A third frontier that must be surmounted – perhaps the most resistant of all in an English context – is the frontier created by language. The rise of English as lingua franca since 1945 and 1990 may be formally rational, but in our context it is a cancer, above all for that part of the world which speaks English as its first language. It is admirable that we react to this by insisting that linguistic capacity is a necessity in teaching staff, and so we recruit more foreigners to come and live in the “Anglosphere”; but at the same time our education in foreign languages collapses, while the rest of the world increasingly speaks and publishes in English. It stays polyglot, while the Anglosphere becomes ever more monoglot. The horizons of those who live in this sphere – Britain and America above all – are insensibly corroded as a result. Why, it may be asked, do we spend so much time researching Hobbes ? Not because he was part of any English tradition of ideas, but because he writes in English (wonderfully well) and can be made to speak to us today.
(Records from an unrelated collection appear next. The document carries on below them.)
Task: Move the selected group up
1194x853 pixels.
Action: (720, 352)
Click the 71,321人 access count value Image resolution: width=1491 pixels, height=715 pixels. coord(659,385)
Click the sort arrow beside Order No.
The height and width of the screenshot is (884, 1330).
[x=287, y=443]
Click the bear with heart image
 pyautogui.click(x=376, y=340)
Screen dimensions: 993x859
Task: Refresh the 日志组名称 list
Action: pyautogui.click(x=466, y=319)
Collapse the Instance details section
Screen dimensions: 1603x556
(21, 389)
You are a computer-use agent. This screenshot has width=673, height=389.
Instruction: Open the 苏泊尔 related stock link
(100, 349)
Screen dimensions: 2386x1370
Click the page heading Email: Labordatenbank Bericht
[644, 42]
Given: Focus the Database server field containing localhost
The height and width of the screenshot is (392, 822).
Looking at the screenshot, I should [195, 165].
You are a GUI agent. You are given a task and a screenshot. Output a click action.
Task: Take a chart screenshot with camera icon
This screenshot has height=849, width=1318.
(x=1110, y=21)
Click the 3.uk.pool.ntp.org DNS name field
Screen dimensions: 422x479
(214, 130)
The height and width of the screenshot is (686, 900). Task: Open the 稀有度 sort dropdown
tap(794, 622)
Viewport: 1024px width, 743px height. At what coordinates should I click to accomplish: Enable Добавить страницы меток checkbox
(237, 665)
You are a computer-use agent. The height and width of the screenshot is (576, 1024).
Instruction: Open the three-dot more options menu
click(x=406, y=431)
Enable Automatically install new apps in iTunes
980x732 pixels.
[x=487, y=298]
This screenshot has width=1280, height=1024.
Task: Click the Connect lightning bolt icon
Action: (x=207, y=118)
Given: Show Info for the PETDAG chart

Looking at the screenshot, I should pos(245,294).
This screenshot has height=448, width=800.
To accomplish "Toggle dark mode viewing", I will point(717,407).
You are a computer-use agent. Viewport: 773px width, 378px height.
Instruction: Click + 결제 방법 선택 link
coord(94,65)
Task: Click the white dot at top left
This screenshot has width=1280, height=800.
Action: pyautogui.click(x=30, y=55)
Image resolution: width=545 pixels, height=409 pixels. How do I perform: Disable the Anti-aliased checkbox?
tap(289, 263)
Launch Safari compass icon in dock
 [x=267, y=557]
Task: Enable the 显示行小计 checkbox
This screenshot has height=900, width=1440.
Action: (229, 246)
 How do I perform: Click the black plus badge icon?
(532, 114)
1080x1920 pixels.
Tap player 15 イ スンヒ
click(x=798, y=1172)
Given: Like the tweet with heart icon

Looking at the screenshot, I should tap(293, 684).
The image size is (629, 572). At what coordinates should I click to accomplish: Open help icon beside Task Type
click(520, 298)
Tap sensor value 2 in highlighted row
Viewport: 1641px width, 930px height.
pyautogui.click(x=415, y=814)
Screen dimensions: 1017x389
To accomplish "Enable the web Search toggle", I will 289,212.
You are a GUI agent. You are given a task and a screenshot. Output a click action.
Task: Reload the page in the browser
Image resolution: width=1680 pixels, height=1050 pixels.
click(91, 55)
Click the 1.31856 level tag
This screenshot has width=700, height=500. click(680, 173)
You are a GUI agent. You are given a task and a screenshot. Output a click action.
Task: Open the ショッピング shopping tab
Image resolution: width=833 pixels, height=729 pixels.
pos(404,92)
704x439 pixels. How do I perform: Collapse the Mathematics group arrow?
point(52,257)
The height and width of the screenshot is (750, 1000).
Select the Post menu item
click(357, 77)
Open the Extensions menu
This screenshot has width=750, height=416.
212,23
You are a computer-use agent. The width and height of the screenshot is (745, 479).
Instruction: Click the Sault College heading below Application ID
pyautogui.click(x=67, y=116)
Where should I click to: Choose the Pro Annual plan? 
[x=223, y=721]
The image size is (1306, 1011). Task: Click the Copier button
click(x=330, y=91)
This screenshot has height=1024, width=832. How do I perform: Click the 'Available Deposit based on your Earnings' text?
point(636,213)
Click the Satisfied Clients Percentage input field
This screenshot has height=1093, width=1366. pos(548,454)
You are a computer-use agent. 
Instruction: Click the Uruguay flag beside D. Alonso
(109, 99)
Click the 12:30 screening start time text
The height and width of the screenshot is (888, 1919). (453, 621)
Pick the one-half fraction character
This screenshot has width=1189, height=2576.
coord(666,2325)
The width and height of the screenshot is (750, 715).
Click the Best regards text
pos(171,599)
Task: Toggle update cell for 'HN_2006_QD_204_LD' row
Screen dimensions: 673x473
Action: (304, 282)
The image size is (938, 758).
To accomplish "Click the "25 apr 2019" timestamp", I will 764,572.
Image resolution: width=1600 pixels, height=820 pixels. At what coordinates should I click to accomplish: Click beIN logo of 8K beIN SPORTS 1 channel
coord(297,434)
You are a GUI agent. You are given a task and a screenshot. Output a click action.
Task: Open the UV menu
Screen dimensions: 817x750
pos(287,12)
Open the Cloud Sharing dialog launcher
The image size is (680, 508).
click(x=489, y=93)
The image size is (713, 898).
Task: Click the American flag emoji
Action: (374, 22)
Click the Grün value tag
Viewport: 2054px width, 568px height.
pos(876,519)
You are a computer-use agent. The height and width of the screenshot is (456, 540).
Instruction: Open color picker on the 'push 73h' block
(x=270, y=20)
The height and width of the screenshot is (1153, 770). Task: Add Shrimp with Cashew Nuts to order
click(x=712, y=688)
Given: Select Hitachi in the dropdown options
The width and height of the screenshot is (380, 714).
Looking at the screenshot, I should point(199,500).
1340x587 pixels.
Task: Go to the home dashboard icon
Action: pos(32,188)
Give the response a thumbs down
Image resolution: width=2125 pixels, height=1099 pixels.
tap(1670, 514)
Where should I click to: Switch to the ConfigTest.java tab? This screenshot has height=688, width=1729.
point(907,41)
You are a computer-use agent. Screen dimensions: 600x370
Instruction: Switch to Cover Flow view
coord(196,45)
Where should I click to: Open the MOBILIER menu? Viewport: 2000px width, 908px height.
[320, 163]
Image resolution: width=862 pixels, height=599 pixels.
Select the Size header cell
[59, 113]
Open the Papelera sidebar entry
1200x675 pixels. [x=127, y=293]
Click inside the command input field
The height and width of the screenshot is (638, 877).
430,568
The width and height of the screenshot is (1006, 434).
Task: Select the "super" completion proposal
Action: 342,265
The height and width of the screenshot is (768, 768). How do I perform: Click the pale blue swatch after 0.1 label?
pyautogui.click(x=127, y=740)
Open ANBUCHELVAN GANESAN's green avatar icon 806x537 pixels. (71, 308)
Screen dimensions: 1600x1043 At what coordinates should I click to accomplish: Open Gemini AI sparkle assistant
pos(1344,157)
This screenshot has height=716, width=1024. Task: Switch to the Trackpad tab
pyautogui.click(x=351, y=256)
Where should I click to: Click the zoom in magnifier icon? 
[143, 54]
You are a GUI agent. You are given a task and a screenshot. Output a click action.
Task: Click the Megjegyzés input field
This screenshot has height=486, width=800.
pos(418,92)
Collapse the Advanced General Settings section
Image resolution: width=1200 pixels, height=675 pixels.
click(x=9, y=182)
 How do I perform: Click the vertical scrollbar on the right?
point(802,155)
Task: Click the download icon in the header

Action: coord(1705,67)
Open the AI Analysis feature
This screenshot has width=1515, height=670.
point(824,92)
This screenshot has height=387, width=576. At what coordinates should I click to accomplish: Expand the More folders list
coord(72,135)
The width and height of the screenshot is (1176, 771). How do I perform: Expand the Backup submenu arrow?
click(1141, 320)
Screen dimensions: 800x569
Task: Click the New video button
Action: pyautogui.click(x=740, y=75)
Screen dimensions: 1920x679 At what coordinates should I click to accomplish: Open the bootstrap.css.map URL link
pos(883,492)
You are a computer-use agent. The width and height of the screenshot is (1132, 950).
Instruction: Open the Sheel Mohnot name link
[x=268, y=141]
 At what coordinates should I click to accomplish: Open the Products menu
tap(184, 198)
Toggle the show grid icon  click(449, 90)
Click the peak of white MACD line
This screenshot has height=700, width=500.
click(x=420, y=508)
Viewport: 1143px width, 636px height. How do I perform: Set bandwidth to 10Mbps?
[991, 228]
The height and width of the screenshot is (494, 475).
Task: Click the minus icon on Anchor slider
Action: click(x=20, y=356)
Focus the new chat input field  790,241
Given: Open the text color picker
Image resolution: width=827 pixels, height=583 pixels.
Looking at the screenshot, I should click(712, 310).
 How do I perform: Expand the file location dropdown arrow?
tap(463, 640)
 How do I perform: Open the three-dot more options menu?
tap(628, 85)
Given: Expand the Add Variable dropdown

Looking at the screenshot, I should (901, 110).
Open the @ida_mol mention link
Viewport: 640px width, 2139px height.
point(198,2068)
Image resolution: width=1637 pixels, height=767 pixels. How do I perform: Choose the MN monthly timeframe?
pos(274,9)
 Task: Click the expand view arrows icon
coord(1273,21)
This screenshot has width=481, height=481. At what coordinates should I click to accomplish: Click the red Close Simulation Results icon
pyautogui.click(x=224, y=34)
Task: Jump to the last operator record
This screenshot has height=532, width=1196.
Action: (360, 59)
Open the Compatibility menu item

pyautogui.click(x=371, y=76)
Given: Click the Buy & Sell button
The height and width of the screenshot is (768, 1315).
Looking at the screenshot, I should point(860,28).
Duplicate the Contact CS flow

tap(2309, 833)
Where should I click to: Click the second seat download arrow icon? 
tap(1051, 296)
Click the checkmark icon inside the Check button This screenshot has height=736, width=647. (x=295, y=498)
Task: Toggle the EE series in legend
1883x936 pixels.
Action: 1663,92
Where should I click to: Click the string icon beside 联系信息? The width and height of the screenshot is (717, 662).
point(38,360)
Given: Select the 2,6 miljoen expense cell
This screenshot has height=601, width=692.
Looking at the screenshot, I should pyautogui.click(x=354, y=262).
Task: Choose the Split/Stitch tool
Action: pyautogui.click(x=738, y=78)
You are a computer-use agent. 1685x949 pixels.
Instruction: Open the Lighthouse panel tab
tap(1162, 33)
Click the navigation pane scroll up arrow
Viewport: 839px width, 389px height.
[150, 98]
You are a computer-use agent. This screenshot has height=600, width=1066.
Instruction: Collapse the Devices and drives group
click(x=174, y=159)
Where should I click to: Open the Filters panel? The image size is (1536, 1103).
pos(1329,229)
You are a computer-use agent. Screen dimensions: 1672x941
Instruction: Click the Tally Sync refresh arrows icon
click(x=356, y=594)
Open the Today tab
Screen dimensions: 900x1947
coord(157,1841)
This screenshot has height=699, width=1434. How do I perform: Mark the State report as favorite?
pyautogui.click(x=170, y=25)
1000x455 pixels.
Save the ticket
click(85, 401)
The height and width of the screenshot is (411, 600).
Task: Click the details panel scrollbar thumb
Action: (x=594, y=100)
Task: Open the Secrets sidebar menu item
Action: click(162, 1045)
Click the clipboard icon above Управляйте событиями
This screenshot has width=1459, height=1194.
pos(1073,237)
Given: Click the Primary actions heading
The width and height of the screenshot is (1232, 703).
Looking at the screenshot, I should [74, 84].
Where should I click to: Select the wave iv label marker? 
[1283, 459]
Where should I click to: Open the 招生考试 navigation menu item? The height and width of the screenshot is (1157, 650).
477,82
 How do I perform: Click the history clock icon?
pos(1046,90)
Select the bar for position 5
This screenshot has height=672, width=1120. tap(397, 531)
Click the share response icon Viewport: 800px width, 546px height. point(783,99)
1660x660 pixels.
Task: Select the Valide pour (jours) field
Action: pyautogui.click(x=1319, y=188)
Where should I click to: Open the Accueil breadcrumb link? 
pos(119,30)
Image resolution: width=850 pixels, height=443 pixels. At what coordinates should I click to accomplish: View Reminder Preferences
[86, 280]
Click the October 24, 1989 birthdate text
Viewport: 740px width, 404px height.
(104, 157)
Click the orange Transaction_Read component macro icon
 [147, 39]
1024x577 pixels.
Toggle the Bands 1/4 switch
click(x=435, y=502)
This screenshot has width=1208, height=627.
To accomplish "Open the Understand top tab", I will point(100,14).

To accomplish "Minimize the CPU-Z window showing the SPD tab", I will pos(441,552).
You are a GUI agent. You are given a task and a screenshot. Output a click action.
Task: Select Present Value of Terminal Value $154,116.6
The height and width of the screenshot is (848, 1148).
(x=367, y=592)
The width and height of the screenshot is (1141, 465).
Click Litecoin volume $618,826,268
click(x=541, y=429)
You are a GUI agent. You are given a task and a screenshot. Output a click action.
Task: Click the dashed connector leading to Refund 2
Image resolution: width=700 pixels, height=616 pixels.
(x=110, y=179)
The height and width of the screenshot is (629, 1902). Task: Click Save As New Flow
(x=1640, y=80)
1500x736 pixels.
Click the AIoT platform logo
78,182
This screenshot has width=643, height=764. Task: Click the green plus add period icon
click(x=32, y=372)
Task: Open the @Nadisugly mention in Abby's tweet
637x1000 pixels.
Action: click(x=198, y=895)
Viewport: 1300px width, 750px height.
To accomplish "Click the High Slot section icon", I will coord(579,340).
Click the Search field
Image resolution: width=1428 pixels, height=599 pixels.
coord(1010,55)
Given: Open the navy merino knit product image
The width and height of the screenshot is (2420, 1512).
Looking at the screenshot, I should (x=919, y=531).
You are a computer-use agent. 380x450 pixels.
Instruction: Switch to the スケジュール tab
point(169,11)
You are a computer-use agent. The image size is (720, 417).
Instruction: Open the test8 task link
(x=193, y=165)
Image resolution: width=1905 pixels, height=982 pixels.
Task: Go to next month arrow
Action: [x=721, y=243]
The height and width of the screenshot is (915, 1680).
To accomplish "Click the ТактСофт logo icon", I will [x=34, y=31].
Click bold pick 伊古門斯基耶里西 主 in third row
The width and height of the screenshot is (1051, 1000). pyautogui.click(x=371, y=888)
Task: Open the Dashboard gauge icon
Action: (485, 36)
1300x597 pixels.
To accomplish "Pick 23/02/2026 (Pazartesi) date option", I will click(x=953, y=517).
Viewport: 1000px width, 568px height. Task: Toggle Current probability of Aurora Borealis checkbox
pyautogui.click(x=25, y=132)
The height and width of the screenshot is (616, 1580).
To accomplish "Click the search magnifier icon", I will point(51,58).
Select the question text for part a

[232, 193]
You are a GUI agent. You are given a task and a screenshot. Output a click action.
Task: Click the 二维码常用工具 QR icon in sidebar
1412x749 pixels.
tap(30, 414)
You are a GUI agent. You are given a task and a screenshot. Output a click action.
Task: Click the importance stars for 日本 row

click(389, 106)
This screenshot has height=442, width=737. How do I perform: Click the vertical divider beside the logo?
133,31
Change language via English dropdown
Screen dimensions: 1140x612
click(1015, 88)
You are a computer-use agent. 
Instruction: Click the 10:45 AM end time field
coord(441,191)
He is indeed Arkwright’s mule. And why is it that even the minority of British and American writers who read French commonly suppose that Constant and de Tocqueville were representative French thinkers ? We should welcome the development of comparative research into ‘parliamentarism’, but we should not lose sight of the fact that the term ‘parliamentarism’ was a Continental neologism, designed to convey an alien English peculiarity. The invisible insularity founded on language is perhaps the most insidious of all insularities.
Taken all in all, the future is bright; but the study of the history of ideas is just as much subject to the workings of context as the history it seeks to recover.
Peter Ghosh is Associate Professor of Modern History and Jean Duffield Fellow in Modern History of St Anne’s College, Oxford.